In a brief statement Tuesday when asked about the departure, Donovan said President Philip Conroy will retire effective Nov. 15 and confirmed that Conroy would continue to be paid according to the terms of his contract until that time. Donovan did not elaborate.
“Because this involves personnel, there will be no further comment from the Vermont State Colleges or Vermont Technical College,” he wrote.
Donovan didn’t waver from that position when asked about Conroy’s extended leave during a brief telephone interview Tuesday afternoon.
“The statement is going to have to speak for itself,” he said.
Donovan did confirm that he had appointed Daniel Smith, VSC director of community relations and public policy, to serve as acting president. He said Smith, who has been on “assignment” at the college since last summer, would continue to serve as acting president until the board of trustees appoints an interim replacement for Conroy.
Asked when that would happen, Donovan said it would be premature for him to speculate.
Donovan said he was grateful to Conroy and his wife, Jan, for their service to the students of Vermont Technical College over the past two years.

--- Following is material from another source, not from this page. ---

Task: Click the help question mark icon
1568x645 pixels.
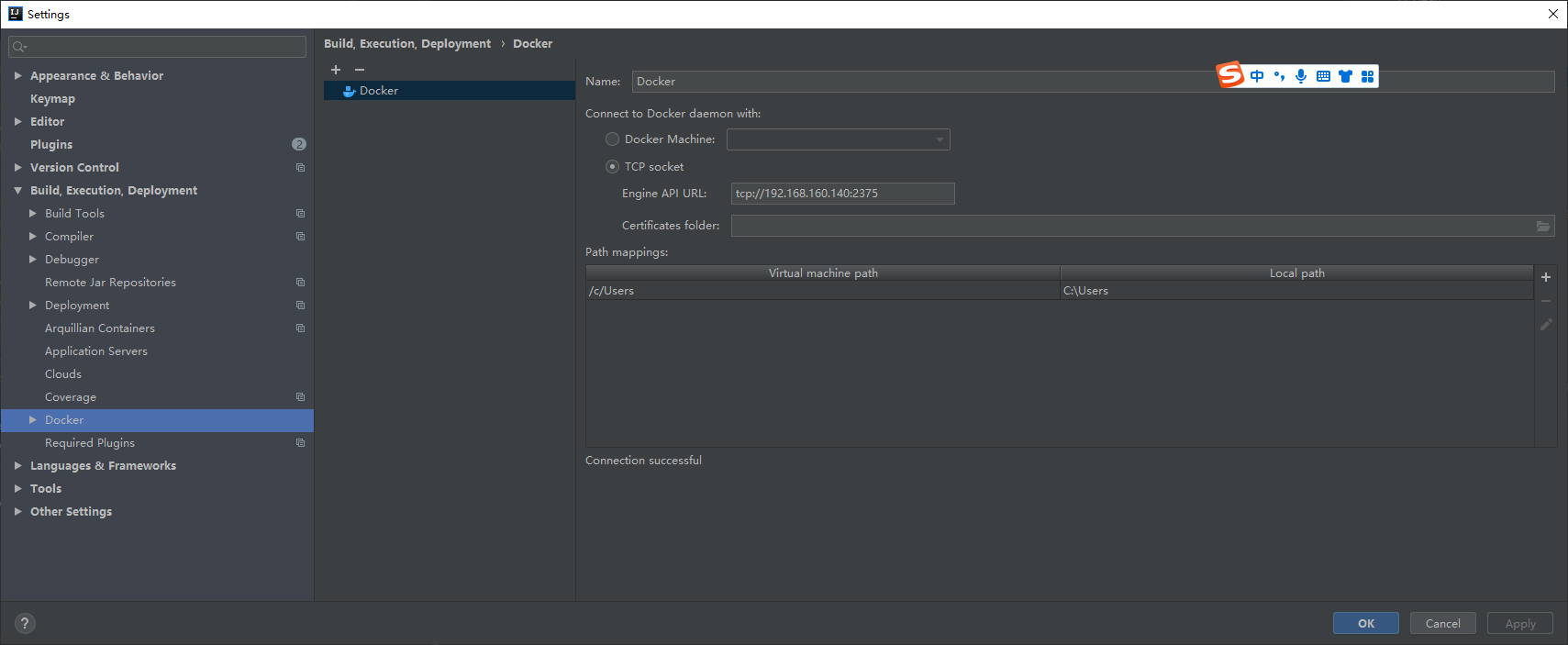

Conroy arrived at VTC from Mount Ida College in Massachusetts in early April 2011, he said.
Though Donovan said there was little he could add about Conroy’s looming retirement, he said Smith was a logical choice as acting president given his familiarity with the college and its administrative team.
“He has been on assignment from me working closely with Vermont Tech since last July,” he said.
According to Donovan, Smith’s goal was “to bring some additional perspective, resources and skills into that leadership mix.”
Donovan said VTC — Vermont’s only technical college — is a vital part of the state college system.
“Vermont Tech has a very key role to play in economic and workforce development in this state given its particular mission and its particular program suite,” he said. “We want to keep that strong. We want to keep it serving Vermont and adapt to changing environments.”
Donovan reiterated that point in a separate email announcing Conroy’s retirement that was sent to VTC faculty and other members of the college community.
“These are challenging times for higher education as a whole, and for public institutions in the state of Vermont in particular,” Donovan wrote. “As I have stated before, I believe Vermont Tech is, and will continue to be, a unique and vital institution for the state of Vermont.”
In the email, Donovan thanked the VTC faculty for their efforts and suggested they would be well-served in the near term by Smith.
“I am confident that (Smith) will bring a level of communication, collaboration, and support of innovation that, in time, positions the college to continue benefiting Vermont’s economic and workforce development in a manner that enhances VTC’s sustainability,” he wrote.
Smith also reached out to faculty and staff with an email of his own Tuesday.
“My goal is to ensure a smooth transition and to help get the college onto solid financial footing,” Smith wrote, noting he had been working closely with administrators since last summer to address challenges the college faces.
“Those challenges, both financial and operational, are significant,” he wrote. “Nonetheless, I have confidence in the willingness of people to work together to sustain our commitment to the success of our students, to bring our finances under control and to build a healthy academic strategy in a changing environment.”